### Task to carry out:
Extract the lines below, reproducing them word for word, starting at the line containing "The width and height of the screenshot is (2576, 756). Describe" and ending at the last line of the records.

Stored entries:
----

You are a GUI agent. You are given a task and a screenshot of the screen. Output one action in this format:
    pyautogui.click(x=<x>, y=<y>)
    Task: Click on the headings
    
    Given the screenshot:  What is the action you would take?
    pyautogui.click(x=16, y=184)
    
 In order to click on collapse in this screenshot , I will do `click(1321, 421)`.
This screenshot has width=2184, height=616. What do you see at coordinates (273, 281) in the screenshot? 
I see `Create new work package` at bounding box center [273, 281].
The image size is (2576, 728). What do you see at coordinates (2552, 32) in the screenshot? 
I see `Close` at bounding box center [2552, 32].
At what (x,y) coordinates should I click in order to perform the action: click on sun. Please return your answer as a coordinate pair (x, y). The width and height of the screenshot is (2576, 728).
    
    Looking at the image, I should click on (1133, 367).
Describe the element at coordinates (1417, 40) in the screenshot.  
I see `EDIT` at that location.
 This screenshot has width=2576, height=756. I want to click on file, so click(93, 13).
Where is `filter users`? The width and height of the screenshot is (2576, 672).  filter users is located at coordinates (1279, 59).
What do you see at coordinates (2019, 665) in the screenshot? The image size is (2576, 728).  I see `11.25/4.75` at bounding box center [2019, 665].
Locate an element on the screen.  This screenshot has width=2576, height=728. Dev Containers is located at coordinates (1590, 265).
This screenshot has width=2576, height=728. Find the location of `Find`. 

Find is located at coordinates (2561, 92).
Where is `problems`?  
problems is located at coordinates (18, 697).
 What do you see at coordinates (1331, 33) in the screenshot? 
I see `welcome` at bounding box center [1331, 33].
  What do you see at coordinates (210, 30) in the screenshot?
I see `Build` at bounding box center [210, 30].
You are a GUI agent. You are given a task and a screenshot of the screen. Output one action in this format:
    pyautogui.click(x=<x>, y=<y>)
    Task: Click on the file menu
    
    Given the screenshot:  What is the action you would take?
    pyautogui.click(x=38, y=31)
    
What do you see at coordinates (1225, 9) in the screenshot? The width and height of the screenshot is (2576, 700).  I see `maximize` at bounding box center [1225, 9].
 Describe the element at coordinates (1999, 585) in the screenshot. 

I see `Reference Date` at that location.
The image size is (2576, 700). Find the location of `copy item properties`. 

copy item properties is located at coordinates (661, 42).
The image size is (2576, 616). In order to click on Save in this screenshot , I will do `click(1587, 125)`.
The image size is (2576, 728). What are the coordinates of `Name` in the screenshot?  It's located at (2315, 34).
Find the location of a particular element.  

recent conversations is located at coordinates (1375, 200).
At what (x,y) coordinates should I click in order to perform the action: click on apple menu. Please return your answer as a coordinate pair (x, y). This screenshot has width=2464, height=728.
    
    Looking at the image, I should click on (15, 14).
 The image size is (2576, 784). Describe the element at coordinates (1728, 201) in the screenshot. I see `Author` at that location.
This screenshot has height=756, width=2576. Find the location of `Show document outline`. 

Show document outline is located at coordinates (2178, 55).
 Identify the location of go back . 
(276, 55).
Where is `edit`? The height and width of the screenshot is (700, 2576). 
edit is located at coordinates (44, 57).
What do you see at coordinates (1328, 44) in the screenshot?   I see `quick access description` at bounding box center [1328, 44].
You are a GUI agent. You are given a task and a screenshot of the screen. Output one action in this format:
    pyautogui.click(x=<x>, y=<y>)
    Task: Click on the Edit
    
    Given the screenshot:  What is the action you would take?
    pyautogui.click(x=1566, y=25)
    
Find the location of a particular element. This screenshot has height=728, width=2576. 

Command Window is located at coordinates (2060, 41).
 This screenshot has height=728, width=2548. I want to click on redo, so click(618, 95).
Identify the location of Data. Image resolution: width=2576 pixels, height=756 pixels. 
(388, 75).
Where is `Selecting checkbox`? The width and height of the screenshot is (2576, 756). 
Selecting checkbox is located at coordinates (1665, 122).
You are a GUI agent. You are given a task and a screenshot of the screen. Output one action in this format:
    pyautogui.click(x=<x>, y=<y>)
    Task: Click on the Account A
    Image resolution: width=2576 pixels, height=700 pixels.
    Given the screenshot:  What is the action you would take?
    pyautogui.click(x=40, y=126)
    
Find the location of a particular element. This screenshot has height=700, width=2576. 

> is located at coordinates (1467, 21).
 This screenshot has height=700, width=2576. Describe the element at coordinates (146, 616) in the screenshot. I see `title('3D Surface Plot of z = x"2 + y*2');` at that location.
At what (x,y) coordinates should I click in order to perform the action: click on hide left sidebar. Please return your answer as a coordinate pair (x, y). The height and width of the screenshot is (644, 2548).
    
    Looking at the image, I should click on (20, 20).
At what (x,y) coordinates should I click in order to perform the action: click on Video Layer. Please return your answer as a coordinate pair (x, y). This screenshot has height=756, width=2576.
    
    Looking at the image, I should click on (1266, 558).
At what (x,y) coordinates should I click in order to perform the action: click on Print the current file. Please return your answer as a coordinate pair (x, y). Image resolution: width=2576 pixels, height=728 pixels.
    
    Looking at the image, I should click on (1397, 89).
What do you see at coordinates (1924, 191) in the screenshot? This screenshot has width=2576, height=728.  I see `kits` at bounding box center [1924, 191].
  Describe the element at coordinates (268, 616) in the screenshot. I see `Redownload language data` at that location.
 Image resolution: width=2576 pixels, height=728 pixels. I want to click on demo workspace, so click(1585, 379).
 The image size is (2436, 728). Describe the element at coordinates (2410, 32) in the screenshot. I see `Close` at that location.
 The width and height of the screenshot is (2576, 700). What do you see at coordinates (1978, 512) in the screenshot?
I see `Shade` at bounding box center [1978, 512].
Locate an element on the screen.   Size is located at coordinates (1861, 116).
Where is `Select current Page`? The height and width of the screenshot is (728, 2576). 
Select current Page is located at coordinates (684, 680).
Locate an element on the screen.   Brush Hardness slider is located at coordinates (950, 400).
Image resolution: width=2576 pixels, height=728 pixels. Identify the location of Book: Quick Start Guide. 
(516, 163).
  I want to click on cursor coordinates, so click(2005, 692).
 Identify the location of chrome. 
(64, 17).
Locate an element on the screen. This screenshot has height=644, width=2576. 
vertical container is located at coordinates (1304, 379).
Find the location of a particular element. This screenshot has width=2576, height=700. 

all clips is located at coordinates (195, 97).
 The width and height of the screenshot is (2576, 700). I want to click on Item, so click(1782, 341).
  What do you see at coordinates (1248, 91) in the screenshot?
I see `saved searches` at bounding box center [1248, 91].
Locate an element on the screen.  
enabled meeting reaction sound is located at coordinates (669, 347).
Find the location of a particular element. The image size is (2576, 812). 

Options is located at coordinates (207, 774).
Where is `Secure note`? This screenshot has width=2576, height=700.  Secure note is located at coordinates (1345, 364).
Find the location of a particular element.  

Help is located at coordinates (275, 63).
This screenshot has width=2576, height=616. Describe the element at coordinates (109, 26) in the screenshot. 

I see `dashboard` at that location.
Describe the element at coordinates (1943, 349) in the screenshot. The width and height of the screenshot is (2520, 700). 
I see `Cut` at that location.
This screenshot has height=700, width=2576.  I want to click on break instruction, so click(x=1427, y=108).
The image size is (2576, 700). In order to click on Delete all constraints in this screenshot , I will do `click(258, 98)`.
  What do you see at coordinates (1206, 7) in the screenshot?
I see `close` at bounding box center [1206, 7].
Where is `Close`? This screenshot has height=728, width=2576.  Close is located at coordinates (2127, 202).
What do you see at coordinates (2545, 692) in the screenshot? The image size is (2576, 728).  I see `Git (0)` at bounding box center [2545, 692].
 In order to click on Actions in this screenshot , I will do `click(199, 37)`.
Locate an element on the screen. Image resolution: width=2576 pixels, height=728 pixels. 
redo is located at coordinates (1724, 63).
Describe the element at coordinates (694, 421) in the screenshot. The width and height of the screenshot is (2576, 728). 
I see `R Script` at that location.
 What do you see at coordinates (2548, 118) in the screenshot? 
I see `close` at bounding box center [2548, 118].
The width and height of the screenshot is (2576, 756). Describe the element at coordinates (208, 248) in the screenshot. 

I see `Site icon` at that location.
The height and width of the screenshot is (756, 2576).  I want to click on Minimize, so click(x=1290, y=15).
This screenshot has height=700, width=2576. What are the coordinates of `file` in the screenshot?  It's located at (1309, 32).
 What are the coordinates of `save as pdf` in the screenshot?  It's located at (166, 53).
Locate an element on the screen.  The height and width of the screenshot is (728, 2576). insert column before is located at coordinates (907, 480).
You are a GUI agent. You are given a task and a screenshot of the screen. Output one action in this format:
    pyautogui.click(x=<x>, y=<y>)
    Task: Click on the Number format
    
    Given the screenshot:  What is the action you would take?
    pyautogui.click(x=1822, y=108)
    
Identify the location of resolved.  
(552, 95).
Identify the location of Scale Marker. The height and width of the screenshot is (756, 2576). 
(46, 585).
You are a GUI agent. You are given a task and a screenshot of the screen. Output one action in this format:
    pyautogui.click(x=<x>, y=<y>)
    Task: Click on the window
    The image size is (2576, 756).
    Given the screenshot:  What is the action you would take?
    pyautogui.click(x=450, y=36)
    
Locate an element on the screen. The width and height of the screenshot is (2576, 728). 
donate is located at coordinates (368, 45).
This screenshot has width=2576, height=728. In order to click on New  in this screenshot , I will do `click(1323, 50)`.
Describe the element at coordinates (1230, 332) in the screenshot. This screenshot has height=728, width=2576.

----

### Complete answer:
The width and height of the screenshot is (2576, 756). Describe the element at coordinates (208, 248) in the screenshot. 

I see `Site icon` at that location.
The height and width of the screenshot is (756, 2576).  I want to click on Minimize, so click(x=1290, y=15).
This screenshot has height=700, width=2576. What are the coordinates of `file` in the screenshot?  It's located at (1309, 32).
 What are the coordinates of `save as pdf` in the screenshot?  It's located at (166, 53).
Locate an element on the screen.  The height and width of the screenshot is (728, 2576). insert column before is located at coordinates (907, 480).
You are a GUI agent. You are given a task and a screenshot of the screen. Output one action in this format:
    pyautogui.click(x=<x>, y=<y>)
    Task: Click on the Number format
    
    Given the screenshot:  What is the action you would take?
    pyautogui.click(x=1822, y=108)
    
Identify the location of resolved.  
(552, 95).
Identify the location of Scale Marker. The height and width of the screenshot is (756, 2576). 
(46, 585).
You are a GUI agent. You are given a task and a screenshot of the screen. Output one action in this format:
    pyautogui.click(x=<x>, y=<y>)
    Task: Click on the window
    The image size is (2576, 756).
    Given the screenshot:  What is the action you would take?
    pyautogui.click(x=450, y=36)
    
Locate an element on the screen. The width and height of the screenshot is (2576, 728). 
donate is located at coordinates (368, 45).
This screenshot has width=2576, height=728. In order to click on New  in this screenshot , I will do `click(1323, 50)`.
Describe the element at coordinates (1230, 332) in the screenshot. This screenshot has height=728, width=2576.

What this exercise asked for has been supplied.